The part of this post that really blew my mind:

  We host our status site on Heroku to ensure its availability
  during an outage. However, during our downtime on Tuesday
  our status site experienced some availability issues.

  As traffic to the status site began to ramp up, we increased
  the number of dynos running from 8 to 64 and finally 90.
  This had a negative effect since we were running an old
  development database addon (shared database). The number of
  dynos maxed out the available connections to the database
  causing additional processes to crash.

Ninety dynos for a status page? What was going on there?

2 comments

wfarr 5069 days ago

At the time of the outage, the status site was seeing upwards of 30,000/req minute.

AS we scaled up dynos, we would see temporary performance improvements until the status site would stop responding again. In the short term, this led to us massively increasing dynos as quickly as we could as it appeared that CPU burn was a significant cause of the slowness (at the time). This was in part caused by all the dynos repeatedly crashing. That's how we ended up going from 8 previously to 90.

Once the database problem for the status site was identified and resolved, we began scaling down dynos to a smaller number.

link

ashray 5069 days ago

What prevented you from just caching the status page and then refilling the cache manually every X seconds ? I'm sure a status that is a few seconds old given the system wide meltdown wouldn't have been an unreasonable compromise ?

link

erichocean 5069 days ago

Or memcache, with one worker dyno dedicated to updating it, cron-like.

link

adgar 5069 days ago

30,000req/minute is 500qps. That's... just not a lot for a large service.

link

mbell 5069 days ago

Anyone tested S3's static page hosting under heavy load? I would think you could just update the static file as a result of some events fired by your internal monitoring process.

link

dustym 5069 days ago

We use S3 behind 1 second max-age cloudfront to serve The Verge liveblog. It's been nothing but rock solid.
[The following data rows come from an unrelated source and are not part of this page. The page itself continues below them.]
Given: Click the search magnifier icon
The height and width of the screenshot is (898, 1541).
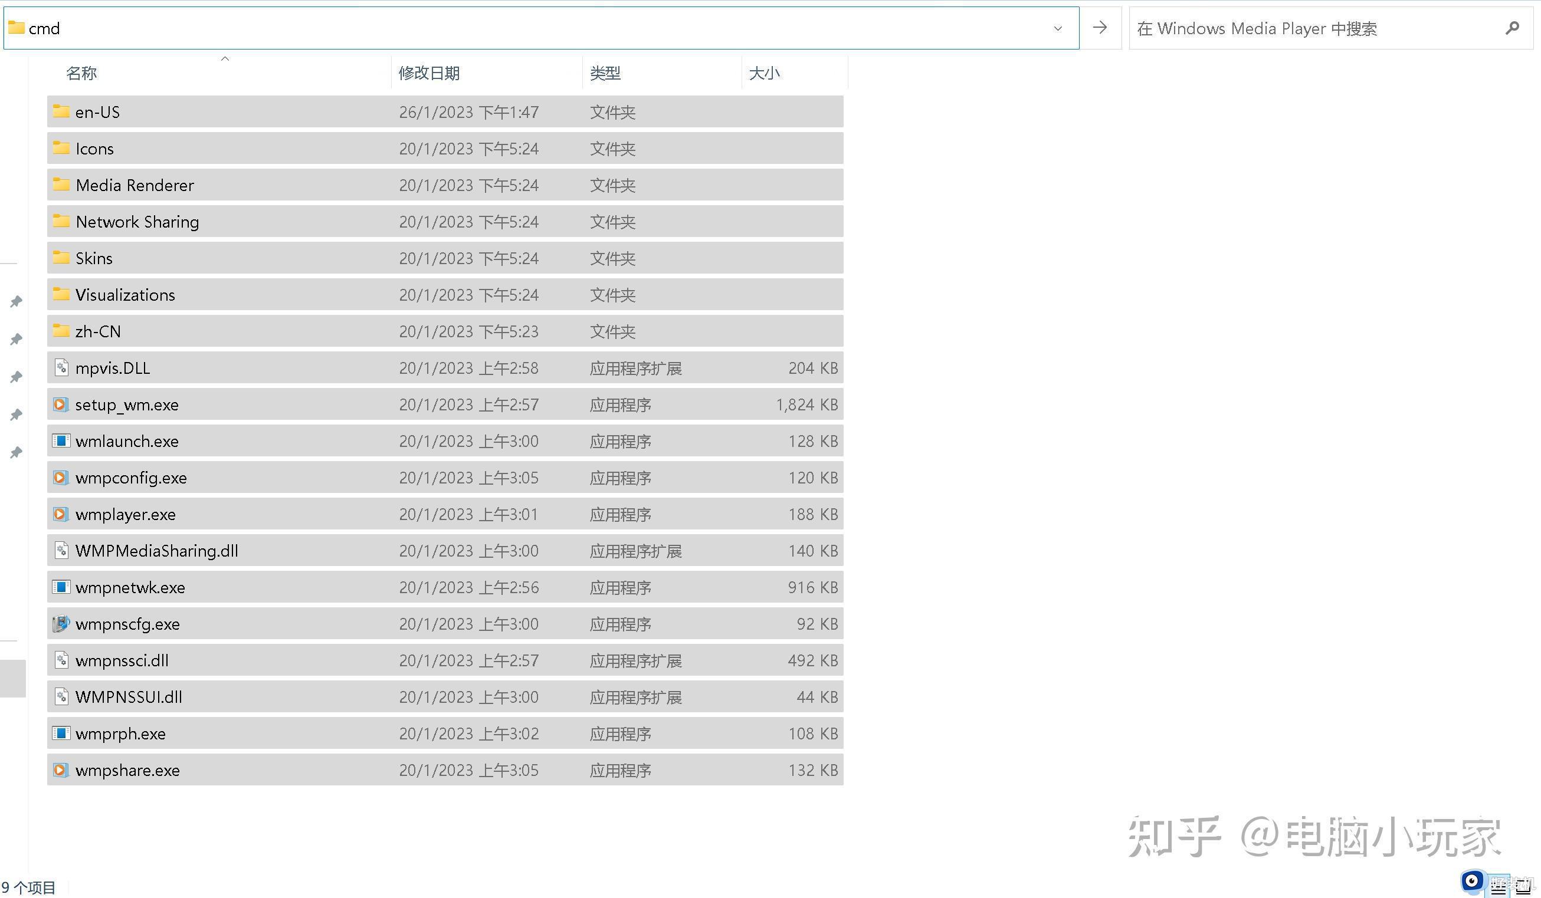Looking at the screenshot, I should (1513, 28).
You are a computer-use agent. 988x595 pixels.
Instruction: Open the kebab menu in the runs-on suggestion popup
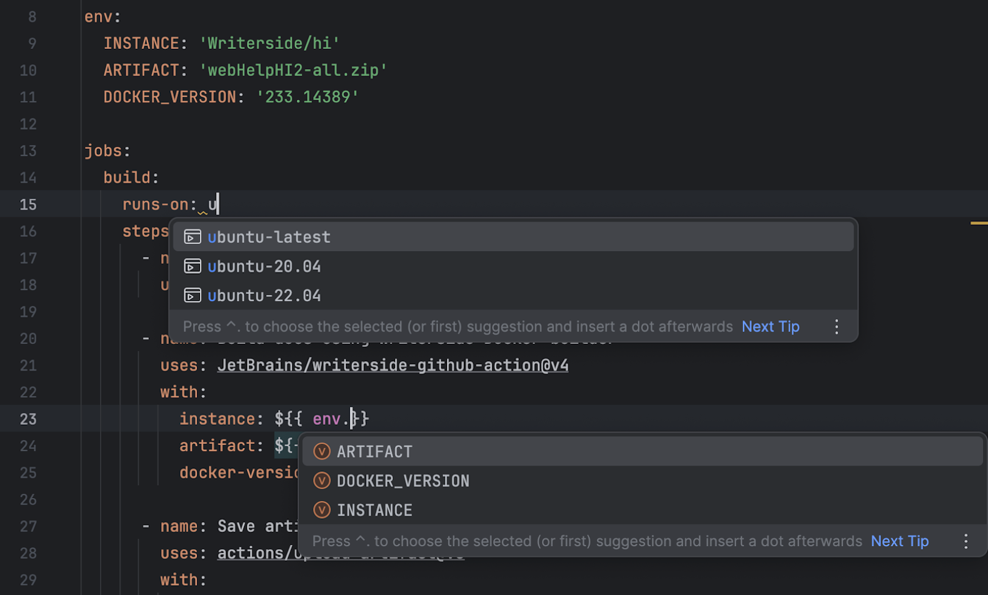[x=836, y=326]
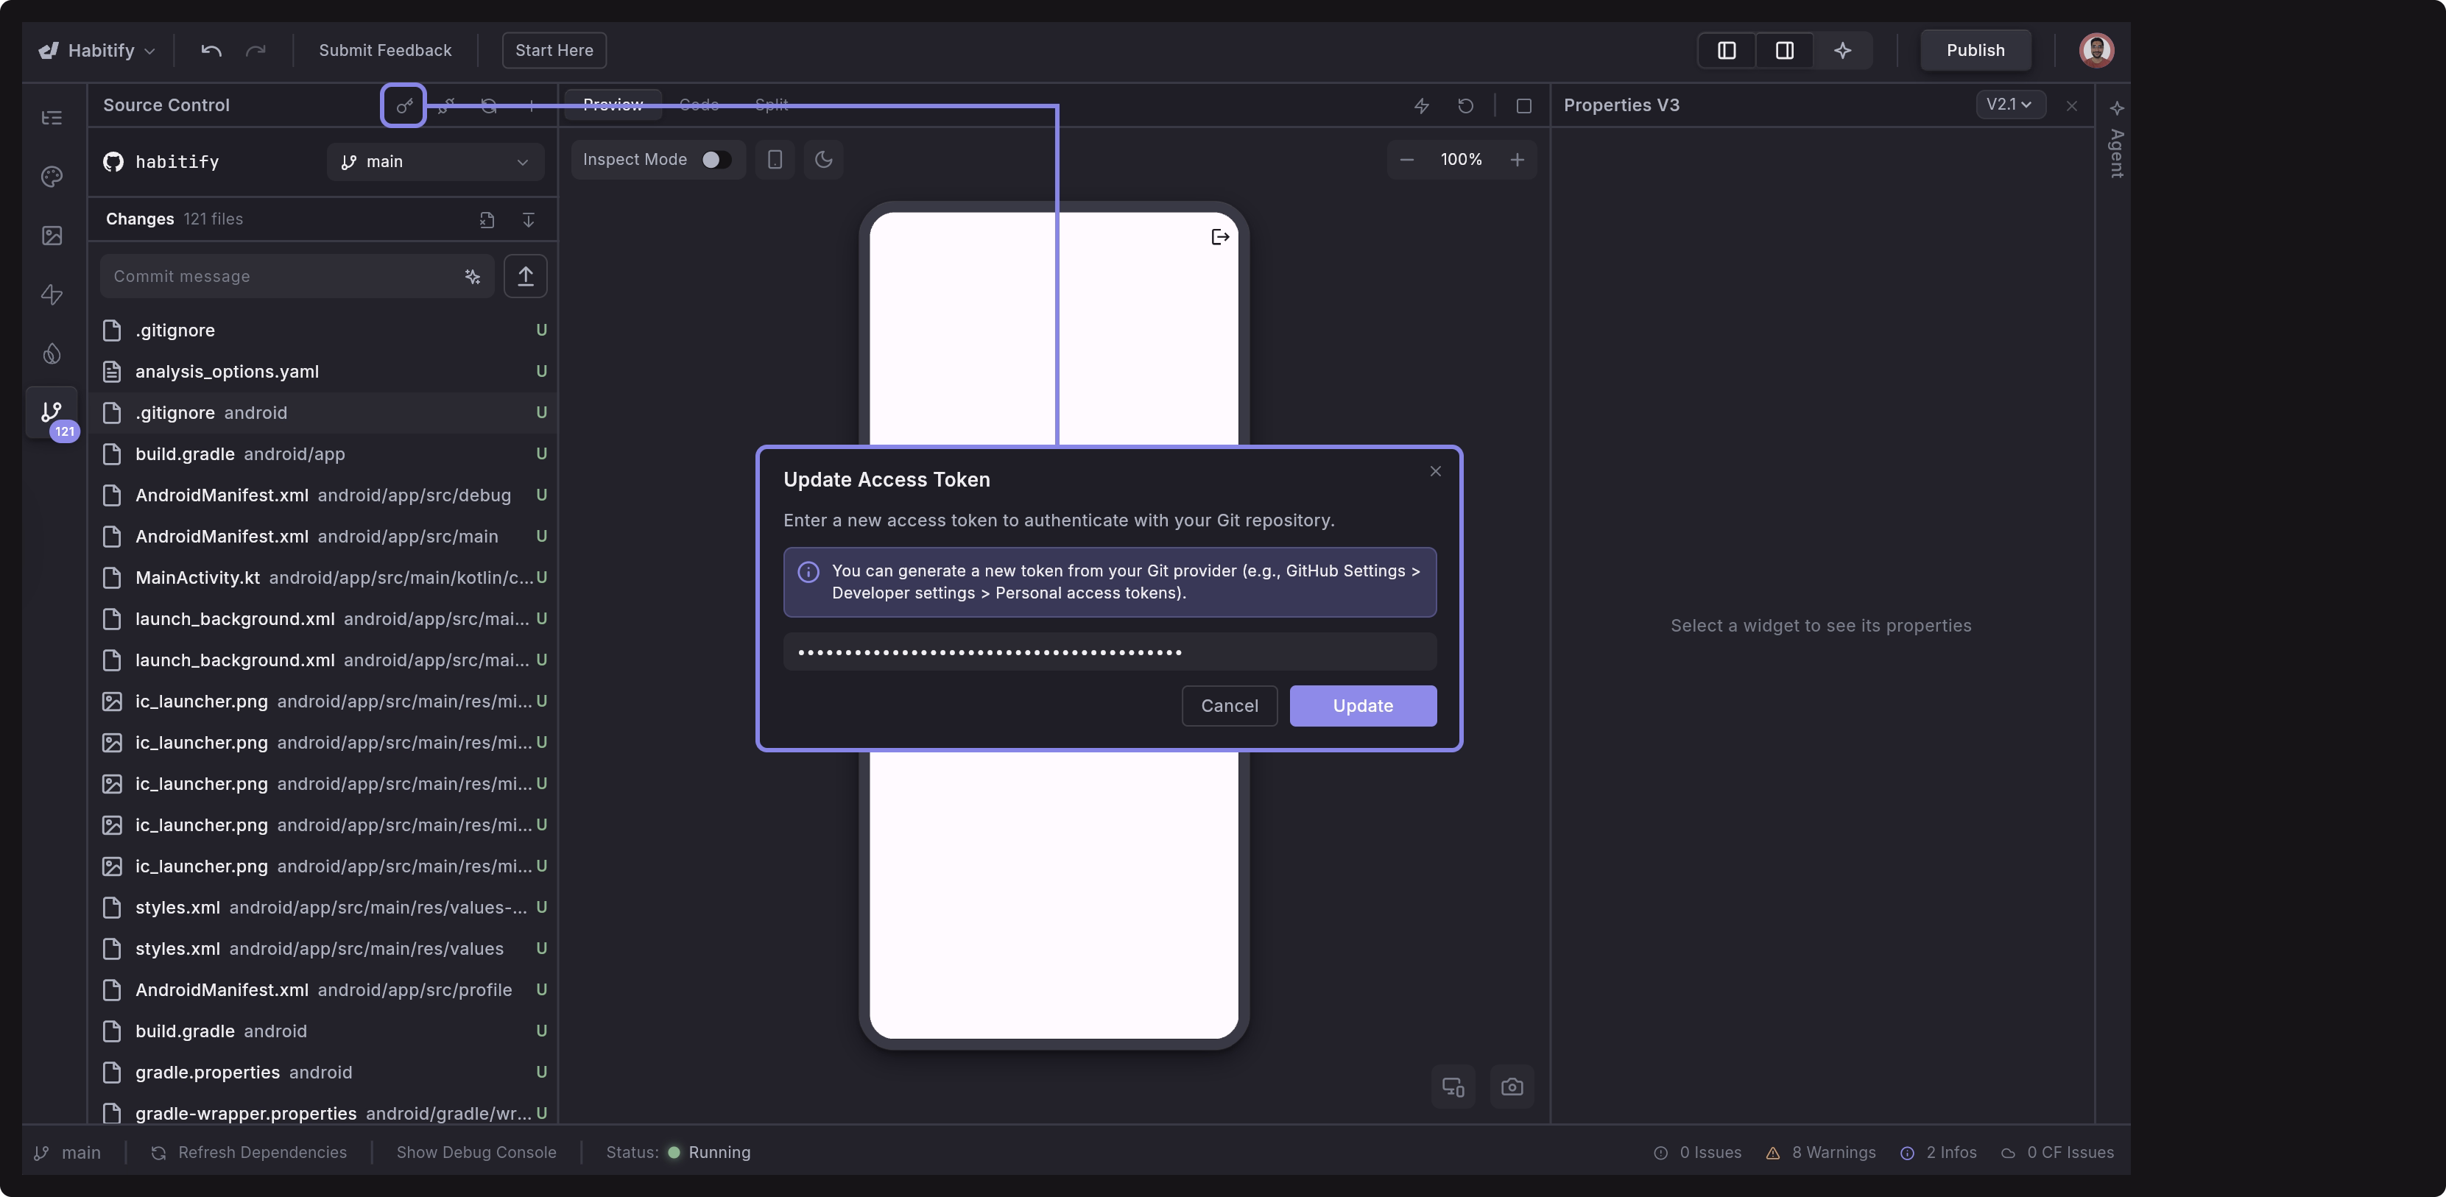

We essentially create a static site and push up JSON blobs. See here:

http://product.voxmedia.com/post/25113965826/introducing-syl...

link

spicyj 5069 days ago

This is really interesting -- thanks for sharing. It seems to me that you could probably have nginx running on a regular box and then CloudFront as a caching CDN to avoid the S3 update delay.

link

dustym 5068 days ago

Probably could figure that out, yeah. But we didn't want to take any chances given how important it was to get our live blog situation under control.

[edit]

Which is to say, we wanted a rock solid network and to essentially be a drop in a bucket of traffic, even at the insane burst that The Verge live blog gets.

link

donavanm 5068 days ago

Could you say more about using both the Cache-Control and a query string of epoch time? In particular the query string has me puzzled. On it's face it seems to decrease your cache hit ratio, with no/little benefit. Im assuming the epoch time is the clients local time. The clock skew across the client population increases the number of cache keys active at any one time. The incrementing query string also forces a new cache key once per second. Those would force a cache miss and complete request to S3 even when content has not changed. It's even worse with the skew as you now force a cache miss per second for each unique epoch time in your client clocks. Without the query string the cache could do a conditional GET for live.json. That would save latency & bytes as the origin could respond with a 304 instead of the complete 200.

link

dustym 5068 days ago

Great point. I don't speak for the guys that made the decision to append the timestamp to the query, but I assume our concern is in intermediate network caches that don't honor low TTLs. Though I don't know how founded that is, we won't ever have to deal with the issue if we take control of it with the url string.

It'd be interesting to see how wide the key space is due to clock skew. I suppose we could specify some number and consider it a global counter that is incremented every second, then when someone comes in for the first time they can by synced in with the global incrementing counter. That counter is used to ensure a fresh cloudfront hit.

I think at end of the day, these issues haven't been a huge concern for a one month emergency project, but they are good points.

link

WestCoastJustin 5069 days ago

S3 is great for static content. I was taking the AWS ops course and the instructor mentioned some very large organizations redirect their site to S3 when under DDOS so they can remain on-line. In fact, he said that AWS recommended this solution to them?! Can you fathom someone who is under DDOS, and you tell them, hey, just redirect that our way ;)

link

fierarul 5068 days ago

You pay for the bandwidth on AWS. Of course they would be glad to redirect a DDOS their way. It's pure gold for AWS.

link

moe 5069 days ago

"Heavy load"?

30 kRPM is 500 hits/sec. Nginx will serve >2000/sec from a m1.small. For S3 that is about the equivalent of a mosquito fart.

link

biot 5069 days ago

Use Jekyll and push the site to S3:

https://github.com/mojombo/jekyll/wiki

https://github.com/laurilehmijoki/jekyll-s3#readme

link